Slavish dedication to particular platforms is fairly common in the tech industry: after all, Apple and Android fanboys hold their own opposing corners of the web. And using technology to create alternate universes for gaming and entertainment seems like such a natural evolution that science fiction has long anticipated the arrival of virtual realities eventually deemed preferable to our own. For gamers, allegiances to alternate realities often do arise. However, multiplatform and social series such as Valemont (Friedman’s own production) and the Lizzie Bennet Diaries still comprise just a sliver of the available visual programming, even as computers overtake TV in screen time among young adults.

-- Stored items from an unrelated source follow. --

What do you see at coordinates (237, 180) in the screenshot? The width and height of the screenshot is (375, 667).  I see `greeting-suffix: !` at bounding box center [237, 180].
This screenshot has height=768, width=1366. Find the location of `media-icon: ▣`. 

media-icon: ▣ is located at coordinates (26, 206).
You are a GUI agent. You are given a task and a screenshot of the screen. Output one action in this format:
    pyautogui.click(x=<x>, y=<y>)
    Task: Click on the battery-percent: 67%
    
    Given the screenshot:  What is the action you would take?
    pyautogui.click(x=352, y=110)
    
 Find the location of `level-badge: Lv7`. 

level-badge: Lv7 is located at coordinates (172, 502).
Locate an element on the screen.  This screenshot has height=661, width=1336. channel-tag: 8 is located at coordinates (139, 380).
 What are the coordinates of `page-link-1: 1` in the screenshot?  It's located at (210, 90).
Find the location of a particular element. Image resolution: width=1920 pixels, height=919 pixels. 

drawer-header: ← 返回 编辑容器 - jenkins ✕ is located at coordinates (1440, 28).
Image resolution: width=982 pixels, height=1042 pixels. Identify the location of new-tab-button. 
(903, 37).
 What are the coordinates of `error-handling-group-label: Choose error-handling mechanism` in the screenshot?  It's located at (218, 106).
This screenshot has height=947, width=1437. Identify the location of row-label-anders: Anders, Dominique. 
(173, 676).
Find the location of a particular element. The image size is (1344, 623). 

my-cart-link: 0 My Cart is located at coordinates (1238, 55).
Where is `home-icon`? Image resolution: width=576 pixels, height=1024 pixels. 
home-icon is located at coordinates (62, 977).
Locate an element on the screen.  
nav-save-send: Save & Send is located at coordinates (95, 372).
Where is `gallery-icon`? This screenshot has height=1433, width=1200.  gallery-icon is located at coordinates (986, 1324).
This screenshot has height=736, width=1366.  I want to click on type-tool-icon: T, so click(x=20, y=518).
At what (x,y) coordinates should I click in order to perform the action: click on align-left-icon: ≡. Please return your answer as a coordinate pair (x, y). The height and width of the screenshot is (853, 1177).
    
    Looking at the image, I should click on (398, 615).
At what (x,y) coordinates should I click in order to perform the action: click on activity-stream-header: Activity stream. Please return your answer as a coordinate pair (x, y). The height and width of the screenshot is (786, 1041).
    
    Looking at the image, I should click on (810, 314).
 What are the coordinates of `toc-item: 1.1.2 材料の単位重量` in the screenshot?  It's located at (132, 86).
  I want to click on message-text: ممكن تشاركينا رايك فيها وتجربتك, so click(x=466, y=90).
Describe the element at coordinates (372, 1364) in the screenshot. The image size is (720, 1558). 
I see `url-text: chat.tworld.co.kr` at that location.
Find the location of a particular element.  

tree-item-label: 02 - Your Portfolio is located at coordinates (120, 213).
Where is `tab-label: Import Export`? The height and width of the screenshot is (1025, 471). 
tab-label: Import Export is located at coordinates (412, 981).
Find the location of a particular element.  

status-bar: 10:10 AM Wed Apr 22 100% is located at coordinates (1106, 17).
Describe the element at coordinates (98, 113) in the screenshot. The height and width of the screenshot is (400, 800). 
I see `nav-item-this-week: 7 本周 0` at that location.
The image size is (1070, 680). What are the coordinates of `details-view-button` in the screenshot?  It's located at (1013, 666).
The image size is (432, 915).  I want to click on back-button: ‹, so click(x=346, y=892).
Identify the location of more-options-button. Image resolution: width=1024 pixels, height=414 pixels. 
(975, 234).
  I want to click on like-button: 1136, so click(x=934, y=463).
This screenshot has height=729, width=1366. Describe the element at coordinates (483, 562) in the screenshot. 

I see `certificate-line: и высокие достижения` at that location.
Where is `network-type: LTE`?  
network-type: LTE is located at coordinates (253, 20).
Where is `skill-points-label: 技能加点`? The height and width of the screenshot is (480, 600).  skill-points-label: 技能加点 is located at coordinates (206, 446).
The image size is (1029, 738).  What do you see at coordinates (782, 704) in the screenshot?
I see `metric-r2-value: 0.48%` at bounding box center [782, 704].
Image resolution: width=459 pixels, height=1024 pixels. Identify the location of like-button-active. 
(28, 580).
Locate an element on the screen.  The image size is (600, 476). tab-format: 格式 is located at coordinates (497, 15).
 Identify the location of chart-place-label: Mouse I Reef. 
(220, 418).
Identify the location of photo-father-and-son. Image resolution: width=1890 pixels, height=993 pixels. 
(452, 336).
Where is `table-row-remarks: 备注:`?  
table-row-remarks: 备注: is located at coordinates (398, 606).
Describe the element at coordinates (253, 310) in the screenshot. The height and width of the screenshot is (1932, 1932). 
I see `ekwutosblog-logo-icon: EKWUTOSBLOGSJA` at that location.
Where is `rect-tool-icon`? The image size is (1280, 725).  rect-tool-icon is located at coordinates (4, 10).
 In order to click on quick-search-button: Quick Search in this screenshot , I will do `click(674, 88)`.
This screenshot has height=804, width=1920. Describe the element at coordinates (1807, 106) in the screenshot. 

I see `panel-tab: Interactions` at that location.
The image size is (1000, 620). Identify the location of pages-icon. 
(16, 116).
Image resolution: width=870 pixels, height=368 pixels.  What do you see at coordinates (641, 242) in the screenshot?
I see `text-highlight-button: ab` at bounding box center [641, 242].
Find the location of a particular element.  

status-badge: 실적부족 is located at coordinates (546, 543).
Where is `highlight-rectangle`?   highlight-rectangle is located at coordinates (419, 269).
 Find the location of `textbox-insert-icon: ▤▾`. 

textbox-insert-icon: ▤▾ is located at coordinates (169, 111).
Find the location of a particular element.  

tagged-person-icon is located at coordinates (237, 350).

As a society have we been slow to make the leap to networked entertainment communities because of social stigmas and scary science fiction scenarios? For most of us—this writer included—the prospect of interacting predominantly online is a grim one. (Spike Jonze’s new film Her explores some of the emotions we extend to our technology, with pathetic overtones.) And yet, haven’t we already moved most of our social interactions to the digital sphere? The leap that needs to happen is in the realm of community. A threshold of members must be met for these interactions to be valuable–in theoretic terms, Metcalfe’s Law must meet its tipping point. These interactions must also seem authentic. Whenever a new platform first unfolds, its new format can seem gimmicky.

Perhaps the content of many multiplatform experiences just haven’t quite achieved that halo effect worthy of devotion.